George Beck (artist)


George Beck was an artist and poet who flourished in America during the early republic era.

Biography

Beck was born in England in 1749. He was employed as an instructor in mathematics at Woolwich from 1776, but was afterward dismissed. He emigrated to the United States in 1795, and was employed in painting pictures. One of his paintings, The Great Falls of the Potomac was purchased by President George Washington. Washington hung the painting in his parlor at Mount Vernon, where it remains today.
Beck also wrote short poems, made poetic translations from Anacreon, Homer, Virgil, and Horace, and in 1812 published Observations on the Comet.
In 1795, he served as a scout in General Anthony Wayne's campaign against the Native Americans.
With his wife, Bethany Marcus who was also an artist, Beck conducted a female seminary in Lexington, Kentucky for many years.
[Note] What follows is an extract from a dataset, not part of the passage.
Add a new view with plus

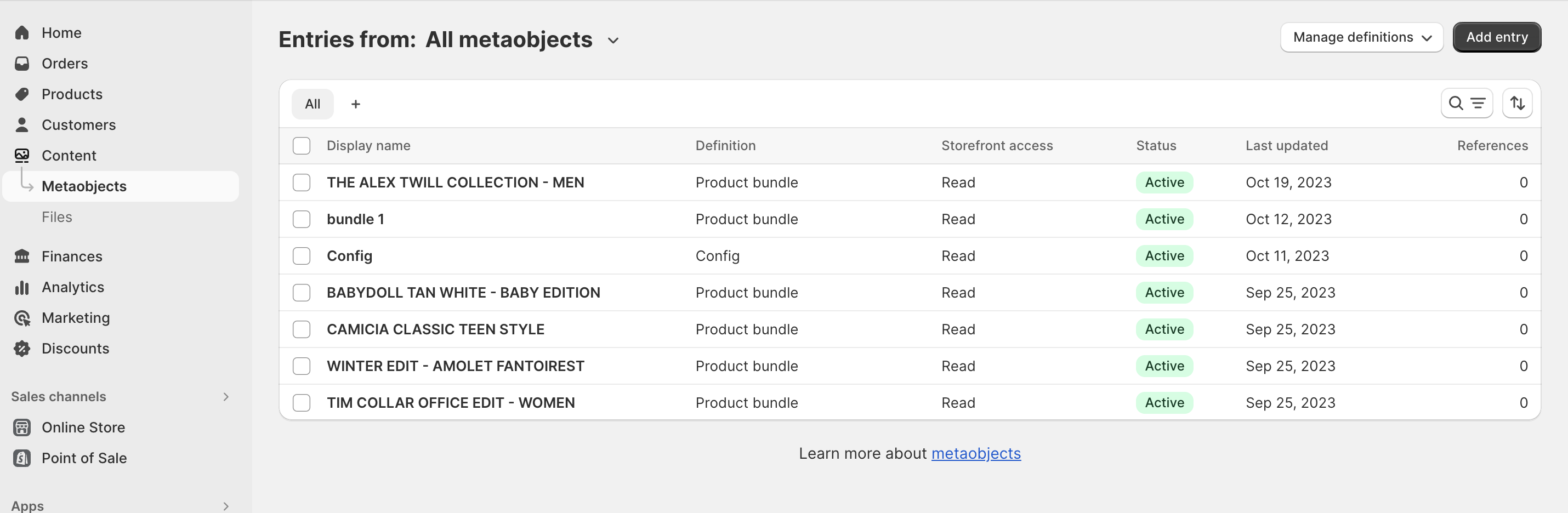point(355,104)
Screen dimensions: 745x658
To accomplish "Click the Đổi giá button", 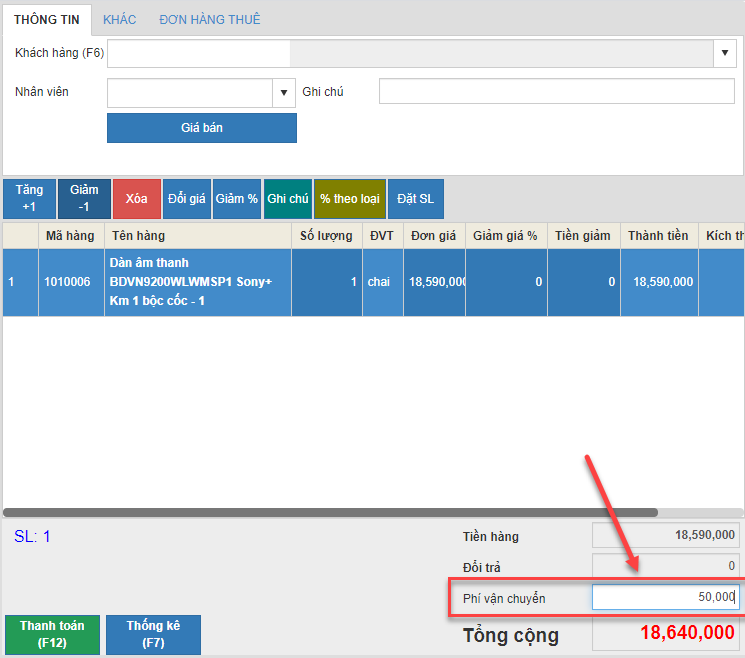I will tap(186, 199).
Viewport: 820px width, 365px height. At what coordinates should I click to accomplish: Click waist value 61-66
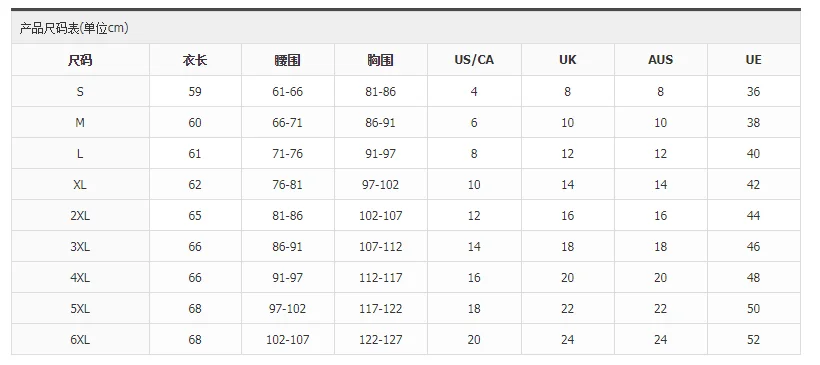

He died in Lexington on December 24, 1812.

Review

The obituary of Beck published in The Kentucky Gazette eulogized his nature paintings as one of the best among the works of the contemporary artists. The talented artist, however, was hardly given any credit for his outstanding works and was driven in his later days to a life of drudgery at the school he was running, frustration and bitterness.
Although Beck failed to command the respect and recognition, so deserving of him in his life career, his paintings of wild nature and western landscapes, "The Potomac River Breaking through the Blue Ridge and "The Great Falls of the Potomac" purchased by George Washington in 1797 put his work on high esteem. His depiction of the western landscape around the Potomac River in those paintings showcased life in its fullest bloom and divinity. The sheer power and force of those paintings so much influenced Washington that a good number of Beck's classic large paintings adorned the walls of the New Room on the eastern side of Mount Vernon.